WHOLE FOODS: Whole Foods is both a national health food market chain AND foods that are almost entirely or entirely unprocessed and unrefined before consumption. Whole foods do not contain sugar, salt, fat, or chemical additives; they do contain antioxidants, phytonutrients, vitamins, minerals, and macronutrients like fiber and beneficial fats. Eating whole foods help reduce chance of early aging and diseases.

PESCETARIAN: Pescetarians practice a diet that includes seafood and excludes mammals and birds. In addition to fish or shellfish, a pescetarian diet typically includes some or all of vegetables, fruit, nuts, grains, beans, eggs, and dairy.

QUINOA: Quinoa is a seed prepared similarly to whole grains and is closely related to beetroots, spinach, and tumbleweeds. It contains essential amino acids, calcium, phosphorus, and iron. The seeds are often cooked similarly to rice and are used in a variety of dishes.
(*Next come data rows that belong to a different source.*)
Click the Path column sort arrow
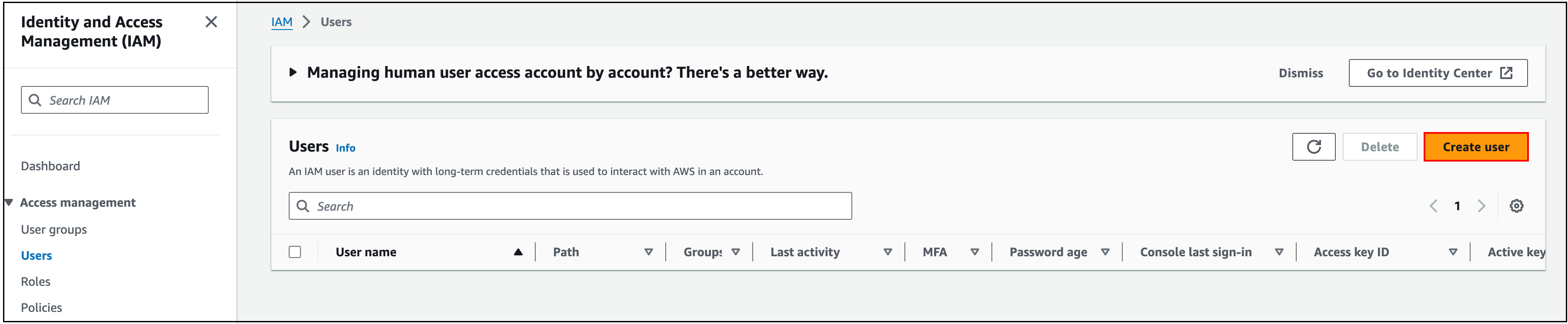1568x324 pixels. coord(648,252)
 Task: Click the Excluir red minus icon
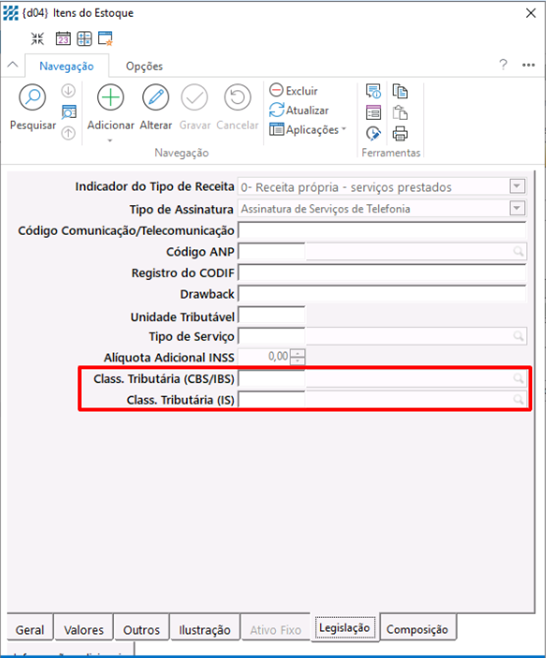point(276,90)
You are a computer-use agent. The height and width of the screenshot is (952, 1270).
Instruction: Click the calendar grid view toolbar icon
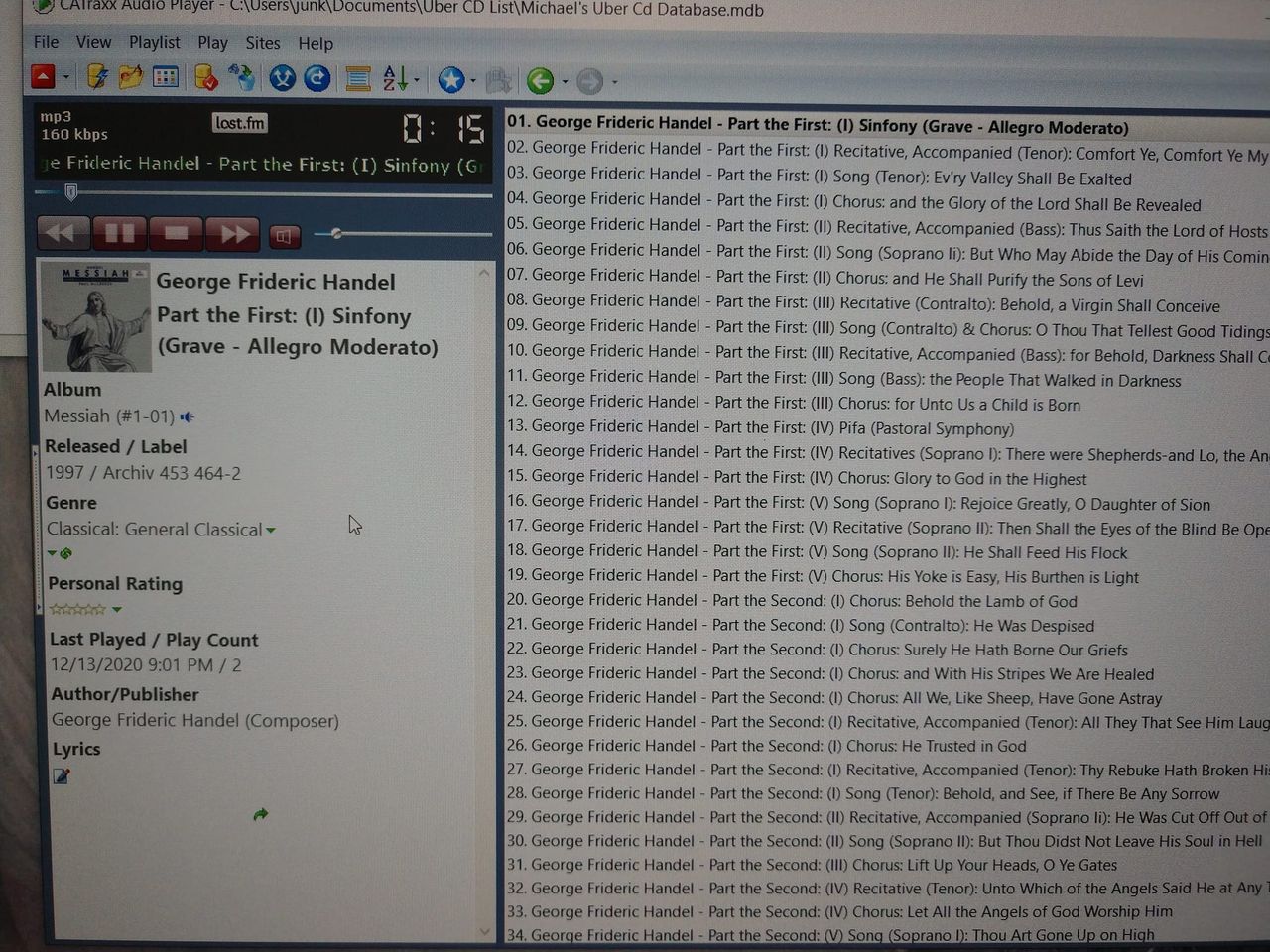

Try it in my: Almond Crusted Salmon with Cilantro Cherry Quinoa

HEMP SEEDS: Hemp seeds are a high protein seed containing all essential amino acids. It also contains fatty acids, fiber, vitamin E, and trace minerals. These seeds are used in packaged products found in health stores, or used in smoothies or on top of salads, granola, puddings or other desserts.

Possible Recipe: Gluten-free banana bread with hemp, chia, flax, maca, cacao & cacao nibs etc. etc.

TURMERIC: Turmeric is a plant in the ginger family that is often ground into a spice that appears as deep orange-yellow powder. It is often used in curries or mustards and has a hot, peppery flavor. Research indicates that turmeric can aid in treating diseases from Alzheimer’s disease, diabetes, allergies, arthritis, cancer, to other chronic illnesses.

Try it in my: Homemade Vegan Chile con Queso

FARMING Verbiage

BIODYNAMIC: A farming technique that combines organic methods with the influences of the sun, moon, planets, and stars.

CALIFORNIA CERTIFIED ORGANIC FARMERS: An independent party that was the first to provide certification services to all stages of the organic food chain from farms to processors, restaurants, and retailers.

COMPOSTING: Involves combining organic matter (any material that was recently living or produced by a living organism and is capable of decomposition) and recycling it back into the earth. You can start composting in your home and use it to start your own small garden.

CSA (COMMUNITY SUPPORTED AGRICULTURE): This system allows people to pay a subscription and buy a share of a farm. This supports the concept of “buying local.”

ECO-CONSCIOUS: Those who choose to buy local and organically on a general scale.

FAIR TRADE CUSTOMERS: Workers, often in developing countries, are given good opportunities such as higher wages, proper training, and work provided directly from co-ops.

LOCAL FARMER’S MARKET:  While the food is not always organic, it is local- which is a great start to understanding one of the elements of clean eating.

NATURAL FOODS: Unlike organic foods, natural foods are not regulated. While they don’t consist of unhealthy preservatives and other chemicals, they may have been genetically engineered or created using conventional farming methods.

ORGANIC FARMING: Similar to organic techniques, this type of farming does not use chemicals, genetic modification, or irradiation.

ORGANIC TECHNIQUES: Techniques that don’t allow the use persistent toxic chemicals or pesticides or methods such as irradiation- exposure to ionizing radiation.

PERSISTENT TOXIC CHEMICALS: Materials that remain active after application and remain in the environment for years.

PESTICIDES: Persistent toxic chemicals that destroy living things and affect the environment.

UNCONVENTIONAL FARMING METHODS: Includes “free range” practices, which means that animals are not confined (free to roam) and have better conditions presented to them.

Now that you know some ‘clean eating’ terms, take it a step further. Try buying foods at a local Whole Foods or other health store. If you buy food in a regular food store, make sure you double check that its certified organic, as there are four classifications, or see if it’s certified naturally grown, which is typically food grown by local farmers.

You can help keep you and your family healthy and safe from toxic chemicals and hormones in foods!